Given problem:
Recast the lines from the beginning through the one containing "Open the Divi", inclusive, as a two-column CSV with the headers instruction and answer. Give one row for each instruction and its answer, with each value in a single quoted field and any line breaks replaced by spaces.

┌──

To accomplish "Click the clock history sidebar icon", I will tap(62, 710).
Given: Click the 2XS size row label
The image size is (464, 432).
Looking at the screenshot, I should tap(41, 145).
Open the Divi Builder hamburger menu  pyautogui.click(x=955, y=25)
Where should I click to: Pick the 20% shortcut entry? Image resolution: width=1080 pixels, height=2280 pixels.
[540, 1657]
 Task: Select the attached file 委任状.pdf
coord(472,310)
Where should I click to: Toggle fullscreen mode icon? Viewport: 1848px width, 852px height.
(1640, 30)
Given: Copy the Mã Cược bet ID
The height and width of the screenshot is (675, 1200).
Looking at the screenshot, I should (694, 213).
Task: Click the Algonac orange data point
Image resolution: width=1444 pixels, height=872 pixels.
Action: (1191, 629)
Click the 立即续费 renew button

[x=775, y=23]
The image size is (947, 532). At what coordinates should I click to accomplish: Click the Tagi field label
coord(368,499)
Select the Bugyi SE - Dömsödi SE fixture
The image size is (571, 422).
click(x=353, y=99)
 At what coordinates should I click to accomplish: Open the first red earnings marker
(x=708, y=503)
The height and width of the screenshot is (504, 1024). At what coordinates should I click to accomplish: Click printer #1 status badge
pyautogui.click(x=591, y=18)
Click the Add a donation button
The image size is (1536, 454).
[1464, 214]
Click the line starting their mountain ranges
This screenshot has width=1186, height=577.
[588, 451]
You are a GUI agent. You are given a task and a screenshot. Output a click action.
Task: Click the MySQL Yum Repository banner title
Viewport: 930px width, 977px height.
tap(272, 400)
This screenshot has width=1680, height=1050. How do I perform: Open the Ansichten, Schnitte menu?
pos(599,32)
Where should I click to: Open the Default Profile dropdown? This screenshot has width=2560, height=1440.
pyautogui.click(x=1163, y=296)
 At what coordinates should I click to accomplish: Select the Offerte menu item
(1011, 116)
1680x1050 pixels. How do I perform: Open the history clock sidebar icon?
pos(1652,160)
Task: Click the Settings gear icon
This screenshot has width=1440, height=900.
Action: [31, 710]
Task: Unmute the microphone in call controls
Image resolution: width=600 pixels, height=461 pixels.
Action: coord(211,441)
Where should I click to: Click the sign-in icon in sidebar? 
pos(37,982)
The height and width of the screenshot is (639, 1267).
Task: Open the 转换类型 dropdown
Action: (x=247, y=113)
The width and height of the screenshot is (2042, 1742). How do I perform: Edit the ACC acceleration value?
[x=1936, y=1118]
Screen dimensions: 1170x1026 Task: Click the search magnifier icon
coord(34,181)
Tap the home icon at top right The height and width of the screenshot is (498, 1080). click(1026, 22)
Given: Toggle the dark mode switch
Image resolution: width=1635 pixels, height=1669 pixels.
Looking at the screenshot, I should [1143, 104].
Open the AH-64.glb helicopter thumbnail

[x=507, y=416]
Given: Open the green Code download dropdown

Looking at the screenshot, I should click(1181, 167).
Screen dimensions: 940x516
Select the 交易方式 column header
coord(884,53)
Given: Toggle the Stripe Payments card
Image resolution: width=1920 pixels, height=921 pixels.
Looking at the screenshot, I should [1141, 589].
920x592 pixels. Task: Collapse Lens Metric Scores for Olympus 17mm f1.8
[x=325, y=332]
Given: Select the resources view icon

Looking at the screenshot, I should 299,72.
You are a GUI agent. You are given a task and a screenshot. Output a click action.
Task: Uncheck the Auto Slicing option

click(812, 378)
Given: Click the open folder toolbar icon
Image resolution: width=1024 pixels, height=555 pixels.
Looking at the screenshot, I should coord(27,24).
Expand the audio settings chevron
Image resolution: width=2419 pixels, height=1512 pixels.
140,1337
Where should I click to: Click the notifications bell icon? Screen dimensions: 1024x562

└──

Solution to this task:
instruction,answer
"To accomplish ""Click the clock history sidebar icon"",","I will tap(62, 710)."
"Given: Click the 2XS size row label The image size is (464, 432).","Looking at the screenshot, I should tap(41, 145)."
"Open the Divi Builder hamburger menu","pyautogui.click(x=955, y=25)"